(Your instructions) Set every line of the records below into a Markdown table, one row per line and blank lines omitted, with a "Row" column giving the row number and a "Line" column holding the line.

(Source data)
■ ■ ■ ■ ■ ■ ■

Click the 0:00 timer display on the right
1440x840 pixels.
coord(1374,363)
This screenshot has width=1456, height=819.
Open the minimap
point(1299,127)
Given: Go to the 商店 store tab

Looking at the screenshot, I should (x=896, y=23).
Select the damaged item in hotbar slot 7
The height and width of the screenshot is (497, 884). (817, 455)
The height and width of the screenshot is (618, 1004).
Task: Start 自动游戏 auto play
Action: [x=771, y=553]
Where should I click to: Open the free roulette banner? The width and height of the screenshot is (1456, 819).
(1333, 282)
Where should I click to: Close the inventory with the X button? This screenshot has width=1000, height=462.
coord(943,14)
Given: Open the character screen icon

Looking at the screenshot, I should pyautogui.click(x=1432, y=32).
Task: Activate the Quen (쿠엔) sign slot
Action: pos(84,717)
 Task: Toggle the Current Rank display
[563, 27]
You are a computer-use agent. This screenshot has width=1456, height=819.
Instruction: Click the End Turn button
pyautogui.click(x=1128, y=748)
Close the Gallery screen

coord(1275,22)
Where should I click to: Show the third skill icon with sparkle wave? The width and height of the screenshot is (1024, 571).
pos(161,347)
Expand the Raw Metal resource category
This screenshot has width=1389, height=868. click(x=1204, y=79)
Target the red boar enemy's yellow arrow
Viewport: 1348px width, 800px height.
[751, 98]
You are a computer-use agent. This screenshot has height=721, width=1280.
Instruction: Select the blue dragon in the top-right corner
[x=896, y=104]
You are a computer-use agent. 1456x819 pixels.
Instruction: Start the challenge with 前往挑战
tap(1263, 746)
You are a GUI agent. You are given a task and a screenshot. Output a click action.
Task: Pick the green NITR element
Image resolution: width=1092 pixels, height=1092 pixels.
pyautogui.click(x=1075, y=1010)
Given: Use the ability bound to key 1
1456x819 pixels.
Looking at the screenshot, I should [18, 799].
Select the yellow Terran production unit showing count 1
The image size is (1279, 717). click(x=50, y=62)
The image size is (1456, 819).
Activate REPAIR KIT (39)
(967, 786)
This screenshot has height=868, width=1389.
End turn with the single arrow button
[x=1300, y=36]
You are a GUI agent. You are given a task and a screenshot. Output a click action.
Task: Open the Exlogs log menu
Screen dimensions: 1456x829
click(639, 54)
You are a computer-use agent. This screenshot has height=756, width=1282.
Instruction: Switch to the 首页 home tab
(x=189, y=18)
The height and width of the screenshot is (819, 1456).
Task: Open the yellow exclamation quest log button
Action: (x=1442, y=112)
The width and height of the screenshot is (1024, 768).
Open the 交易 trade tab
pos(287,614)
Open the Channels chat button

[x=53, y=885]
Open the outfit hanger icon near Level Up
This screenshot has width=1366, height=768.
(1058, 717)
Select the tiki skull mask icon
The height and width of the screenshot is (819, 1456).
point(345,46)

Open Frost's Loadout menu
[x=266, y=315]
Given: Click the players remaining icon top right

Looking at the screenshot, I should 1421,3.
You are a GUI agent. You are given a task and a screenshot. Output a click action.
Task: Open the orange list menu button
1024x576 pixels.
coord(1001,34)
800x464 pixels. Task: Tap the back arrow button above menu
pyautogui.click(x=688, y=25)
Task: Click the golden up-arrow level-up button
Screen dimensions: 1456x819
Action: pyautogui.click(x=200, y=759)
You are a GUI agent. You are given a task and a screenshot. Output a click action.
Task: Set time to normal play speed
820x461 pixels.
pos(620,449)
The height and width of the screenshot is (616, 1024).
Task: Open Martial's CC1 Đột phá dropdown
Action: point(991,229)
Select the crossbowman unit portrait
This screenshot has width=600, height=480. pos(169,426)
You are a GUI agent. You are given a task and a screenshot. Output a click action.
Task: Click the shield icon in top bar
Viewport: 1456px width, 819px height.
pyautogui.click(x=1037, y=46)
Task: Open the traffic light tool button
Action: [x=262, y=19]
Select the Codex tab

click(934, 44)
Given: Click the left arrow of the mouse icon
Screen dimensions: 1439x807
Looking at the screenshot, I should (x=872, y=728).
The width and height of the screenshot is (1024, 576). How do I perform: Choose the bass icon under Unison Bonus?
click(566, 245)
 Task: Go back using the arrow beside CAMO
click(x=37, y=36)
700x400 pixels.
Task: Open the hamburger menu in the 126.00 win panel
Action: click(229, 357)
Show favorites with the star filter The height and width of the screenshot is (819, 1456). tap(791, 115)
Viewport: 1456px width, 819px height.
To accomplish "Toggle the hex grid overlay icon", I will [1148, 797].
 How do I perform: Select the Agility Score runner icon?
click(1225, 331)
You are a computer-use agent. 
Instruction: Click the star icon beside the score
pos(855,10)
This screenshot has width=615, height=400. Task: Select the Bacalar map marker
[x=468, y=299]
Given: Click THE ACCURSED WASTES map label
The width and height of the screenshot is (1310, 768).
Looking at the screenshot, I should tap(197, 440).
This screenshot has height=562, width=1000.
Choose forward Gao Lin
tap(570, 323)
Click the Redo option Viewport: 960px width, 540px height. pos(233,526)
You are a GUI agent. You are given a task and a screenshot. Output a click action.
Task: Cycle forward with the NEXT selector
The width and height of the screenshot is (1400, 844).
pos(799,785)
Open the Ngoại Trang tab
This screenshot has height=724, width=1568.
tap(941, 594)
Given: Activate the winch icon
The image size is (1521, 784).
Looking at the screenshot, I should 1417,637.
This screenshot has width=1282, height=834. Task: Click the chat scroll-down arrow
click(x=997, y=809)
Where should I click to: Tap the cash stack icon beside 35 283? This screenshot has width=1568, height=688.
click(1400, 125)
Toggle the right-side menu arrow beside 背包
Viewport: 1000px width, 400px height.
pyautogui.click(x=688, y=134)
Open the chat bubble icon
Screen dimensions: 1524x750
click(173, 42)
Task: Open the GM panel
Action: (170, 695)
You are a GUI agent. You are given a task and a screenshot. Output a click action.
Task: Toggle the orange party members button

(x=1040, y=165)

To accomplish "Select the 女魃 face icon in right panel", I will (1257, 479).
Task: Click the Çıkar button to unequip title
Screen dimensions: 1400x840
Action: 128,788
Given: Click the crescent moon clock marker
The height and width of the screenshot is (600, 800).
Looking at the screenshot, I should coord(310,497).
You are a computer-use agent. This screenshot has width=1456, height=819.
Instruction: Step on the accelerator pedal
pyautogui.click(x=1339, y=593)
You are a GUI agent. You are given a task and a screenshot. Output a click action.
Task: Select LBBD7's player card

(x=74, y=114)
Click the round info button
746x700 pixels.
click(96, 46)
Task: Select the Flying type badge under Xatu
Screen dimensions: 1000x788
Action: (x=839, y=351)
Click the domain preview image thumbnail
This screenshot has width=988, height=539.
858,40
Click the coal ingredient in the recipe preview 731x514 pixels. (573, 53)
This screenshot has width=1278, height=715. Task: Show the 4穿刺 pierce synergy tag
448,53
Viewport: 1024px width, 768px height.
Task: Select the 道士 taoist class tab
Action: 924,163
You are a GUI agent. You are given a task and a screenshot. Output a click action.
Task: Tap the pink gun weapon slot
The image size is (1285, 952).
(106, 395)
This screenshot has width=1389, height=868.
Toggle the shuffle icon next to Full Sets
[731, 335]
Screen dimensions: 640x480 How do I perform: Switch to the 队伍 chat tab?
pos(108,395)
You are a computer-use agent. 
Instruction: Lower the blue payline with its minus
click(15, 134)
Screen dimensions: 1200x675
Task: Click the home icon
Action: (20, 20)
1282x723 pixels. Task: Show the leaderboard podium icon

■ ■ ■ ■ ■ ■ ■

(Answer in full)
| Row | Line |
|---|---|
| 1 | Click the 0:00 timer display on the right |
| 2 | 1440x840 pixels. |
| 3 | coord(1374,363) |
| 4 | This screenshot has width=1456, height=819. |
| 5 | Open the minimap |
| 6 | point(1299,127) |
| 7 | Given: Go to the 商店 store tab |
| 8 | Looking at the screenshot, I should (x=896, y=23). |
| 9 | Select the damaged item in hotbar slot 7 |
| 10 | The height and width of the screenshot is (497, 884). (817, 455) |
| 11 | The height and width of the screenshot is (618, 1004). |
| 12 | Task: Start 自动游戏 auto play |
| 13 | Action: [x=771, y=553] |
| 14 | Where should I click to: Open the free roulette banner? The width and height of the screenshot is (1456, 819). |
| 15 | (1333, 282) |
| 16 | Where should I click to: Close the inventory with the X button? This screenshot has width=1000, height=462. |
| 17 | coord(943,14) |
| 18 | Given: Open the character screen icon |
| 19 | Looking at the screenshot, I should pyautogui.click(x=1432, y=32). |
| 20 | Task: Activate the Quen (쿠엔) sign slot |
| 21 | Action: pos(84,717) |
| 22 |  Task: Toggle the Current Rank display |
| 23 | [563, 27] |
| 24 | You are a computer-use agent. This screenshot has width=1456, height=819. |
| 25 | Instruction: Click the End Turn button |
| 26 | pyautogui.click(x=1128, y=748) |
| 27 | Close the Gallery screen |
| 28 | coord(1275,22) |
| 29 | Where should I click to: Show the third skill icon with sparkle wave? The width and height of the screenshot is (1024, 571). |
| 30 | pos(161,347) |
| 31 | Expand the Raw Metal resource category |
| 32 | This screenshot has width=1389, height=868. click(x=1204, y=79) |
| 33 | Target the red boar enemy's yellow arrow |
| 34 | Viewport: 1348px width, 800px height. |
| 35 | [751, 98] |
| 36 | You are a computer-use agent. This screenshot has height=721, width=1280. |
| 37 | Instruction: Select the blue dragon in the top-right corner |
| 38 | [x=896, y=104] |
| 39 | You are a computer-use agent. 1456x819 pixels. |
| 40 | Instruction: Start the challenge with 前往挑战 |
| 41 | tap(1263, 746) |
| 42 | You are a GUI agent. You are given a task and a screenshot. Output a click action. |
| 43 | Task: Pick the green NITR element |
| 44 | Image resolution: width=1092 pixels, height=1092 pixels. |
| 45 | pyautogui.click(x=1075, y=1010) |
| 46 | Given: Use the ability bound to key 1 |
| 47 | 1456x819 pixels. |
| 48 | Looking at the screenshot, I should [18, 799]. |
| 49 | Select the yellow Terran production unit showing count 1 |
| 50 | The image size is (1279, 717). click(x=50, y=62) |
| 51 | The image size is (1456, 819). |
| 52 | Activate REPAIR KIT (39) |
| 53 | (967, 786) |
| 54 | This screenshot has height=868, width=1389. |
| 55 | End turn with the single arrow button |
| 56 | [x=1300, y=36] |
| 57 | You are a GUI agent. You are given a task and a screenshot. Output a click action. |
| 58 | Task: Open the Exlogs log menu |
| 59 | Screen dimensions: 1456x829 |
| 60 | click(639, 54) |
| 61 | You are a computer-use agent. This screenshot has height=756, width=1282. |
| 62 | Instruction: Switch to the 首页 home tab |
| 63 | (x=189, y=18) |
| 64 | The height and width of the screenshot is (819, 1456). |
| 65 | Task: Open the yellow exclamation quest log button |
| 66 | Action: (x=1442, y=112) |
| 67 | The width and height of the screenshot is (1024, 768). |
| 68 | Open the 交易 trade tab |
| 69 | pos(287,614) |
| 70 | Open the Channels chat button |
| 71 | [x=53, y=885] |
| 72 | Open the outfit hanger icon near Level Up |
| 73 | This screenshot has width=1366, height=768. |
| 74 | (1058, 717) |
| 75 | Select the tiki skull mask icon |
| 76 | The height and width of the screenshot is (819, 1456). |
| 77 | point(345,46) |
| 78 | Open Frost's Loadout menu |
| 79 | [x=266, y=315] |
| 80 | Given: Click the players remaining icon top right |
| 81 | Looking at the screenshot, I should 1421,3. |
| 82 | You are a GUI agent. You are given a task and a screenshot. Output a click action. |
| 83 | Task: Open the orange list menu button |
| 84 | 1024x576 pixels. |
| 85 | coord(1001,34) |
| 86 | 800x464 pixels. Task: Tap the back arrow button above menu |
| 87 | pyautogui.click(x=688, y=25) |
| 88 | Task: Click the golden up-arrow level-up button |
| 89 | Screen dimensions: 1456x819 |
| 90 | Action: pyautogui.click(x=200, y=759) |
| 91 | You are a GUI agent. You are given a task and a screenshot. Output a click action. |
| 92 | Task: Set time to normal play speed |
| 93 | 820x461 pixels. |
| 94 | pos(620,449) |
| 95 | The height and width of the screenshot is (616, 1024). |
| 96 | Task: Open Martial's CC1 Đột phá dropdown |
| 97 | Action: point(991,229) |
| 98 | Select the crossbowman unit portrait |
| 99 | This screenshot has width=600, height=480. pos(169,426) |
| 100 | You are a GUI agent. You are given a task and a screenshot. Output a click action. |
| 101 | Task: Click the shield icon in top bar |
| 102 | Viewport: 1456px width, 819px height. |
| 103 | pyautogui.click(x=1037, y=46) |
| 104 | Task: Open the traffic light tool button |
| 105 | Action: [x=262, y=19] |
| 106 | Select the Codex tab |
| 107 | click(934, 44) |
| 108 | Given: Click the left arrow of the mouse icon |
| 109 | Screen dimensions: 1439x807 |
| 110 | Looking at the screenshot, I should (x=872, y=728). |
| 111 | The width and height of the screenshot is (1024, 576). How do I perform: Choose the bass icon under Unison Bonus? |
| 112 | click(566, 245) |
| 113 |  Task: Go back using the arrow beside CAMO |
| 114 | click(x=37, y=36) |
| 115 | 700x400 pixels. |
| 116 | Task: Open the hamburger menu in the 126.00 win panel |
| 117 | Action: click(229, 357) |
| 118 | Show favorites with the star filter The height and width of the screenshot is (819, 1456). tap(791, 115) |
| 119 | Viewport: 1456px width, 819px height. |
| 120 | To accomplish "Toggle the hex grid overlay icon", I will [1148, 797]. |
| 121 |  How do I perform: Select the Agility Score runner icon? |
| 122 | click(1225, 331) |
| 123 | You are a computer-use agent.  |
| 124 | Instruction: Click the star icon beside the score |
| 125 | pos(855,10) |
| 126 | This screenshot has width=615, height=400. Task: Select the Bacalar map marker |
| 127 | [x=468, y=299] |
| 128 | Given: Click THE ACCURSED WASTES map label |
| 129 | The width and height of the screenshot is (1310, 768). |
| 130 | Looking at the screenshot, I should tap(197, 440). |
| 131 | This screenshot has height=562, width=1000. |
| 132 | Choose forward Gao Lin |
| 133 | tap(570, 323) |
| 134 | Click the Redo option Viewport: 960px width, 540px height. pos(233,526) |
| 135 | You are a GUI agent. You are given a task and a screenshot. Output a click action. |
| 136 | Task: Cycle forward with the NEXT selector |
| 137 | The width and height of the screenshot is (1400, 844). |
| 138 | pos(799,785) |
| 139 | Open the Ngoại Trang tab |
| 140 | This screenshot has height=724, width=1568. |
| 141 | tap(941, 594) |
| 142 | Given: Activate the winch icon |
| 143 | The image size is (1521, 784). |
| 144 | Looking at the screenshot, I should 1417,637. |
| 145 | This screenshot has width=1282, height=834. Task: Click the chat scroll-down arrow |
| 146 | click(x=997, y=809) |
| 147 | Where should I click to: Tap the cash stack icon beside 35 283? This screenshot has width=1568, height=688. |
| 148 | click(1400, 125) |
| 149 | Toggle the right-side menu arrow beside 背包 |
| 150 | Viewport: 1000px width, 400px height. |
| 151 | pyautogui.click(x=688, y=134) |
| 152 | Open the chat bubble icon |
| 153 | Screen dimensions: 1524x750 |
| 154 | click(173, 42) |
| 155 | Task: Open the GM panel |
| 156 | Action: (170, 695) |
| 157 | You are a GUI agent. You are given a task and a screenshot. Output a click action. |
| 158 | Task: Toggle the orange party members button |
| 159 | (x=1040, y=165) |
| 160 | To accomplish "Select the 女魃 face icon in right panel", I will (1257, 479). |
| 161 | Task: Click the Çıkar button to unequip title |
| 162 | Screen dimensions: 1400x840 |
| 163 | Action: 128,788 |
| 164 | Given: Click the crescent moon clock marker |
| 165 | The height and width of the screenshot is (600, 800). |
| 166 | Looking at the screenshot, I should coord(310,497). |
| 167 | You are a computer-use agent. This screenshot has width=1456, height=819. |
| 168 | Instruction: Step on the accelerator pedal |
| 169 | pyautogui.click(x=1339, y=593) |
| 170 | You are a GUI agent. You are given a task and a screenshot. Output a click action. |
| 171 | Task: Select LBBD7's player card |
| 172 | (x=74, y=114) |
| 173 | Click the round info button |
| 174 | 746x700 pixels. |
| 175 | click(96, 46) |
| 176 | Task: Select the Flying type badge under Xatu |
| 177 | Screen dimensions: 1000x788 |
| 178 | Action: (x=839, y=351) |
| 179 | Click the domain preview image thumbnail |
| 180 | This screenshot has width=988, height=539. |
| 181 | 858,40 |
| 182 | Click the coal ingredient in the recipe preview 731x514 pixels. (573, 53) |
| 183 | This screenshot has width=1278, height=715. Task: Show the 4穿刺 pierce synergy tag |
| 184 | 448,53 |
| 185 | Viewport: 1024px width, 768px height. |
| 186 | Task: Select the 道士 taoist class tab |
| 187 | Action: 924,163 |
| 188 | You are a GUI agent. You are given a task and a screenshot. Output a click action. |
| 189 | Task: Tap the pink gun weapon slot |
| 190 | The image size is (1285, 952). |
| 191 | (106, 395) |
| 192 | This screenshot has width=1389, height=868. |
| 193 | Toggle the shuffle icon next to Full Sets |
| 194 | [731, 335] |
| 195 | Screen dimensions: 640x480 How do I perform: Switch to the 队伍 chat tab? |
| 196 | pos(108,395) |
| 197 | You are a computer-use agent.  |
| 198 | Instruction: Lower the blue payline with its minus |
| 199 | click(15, 134) |
| 200 | Screen dimensions: 1200x675 |
| 201 | Task: Click the home icon |
| 202 | Action: (20, 20) |
| 203 | 1282x723 pixels. Task: Show the leaderboard podium icon |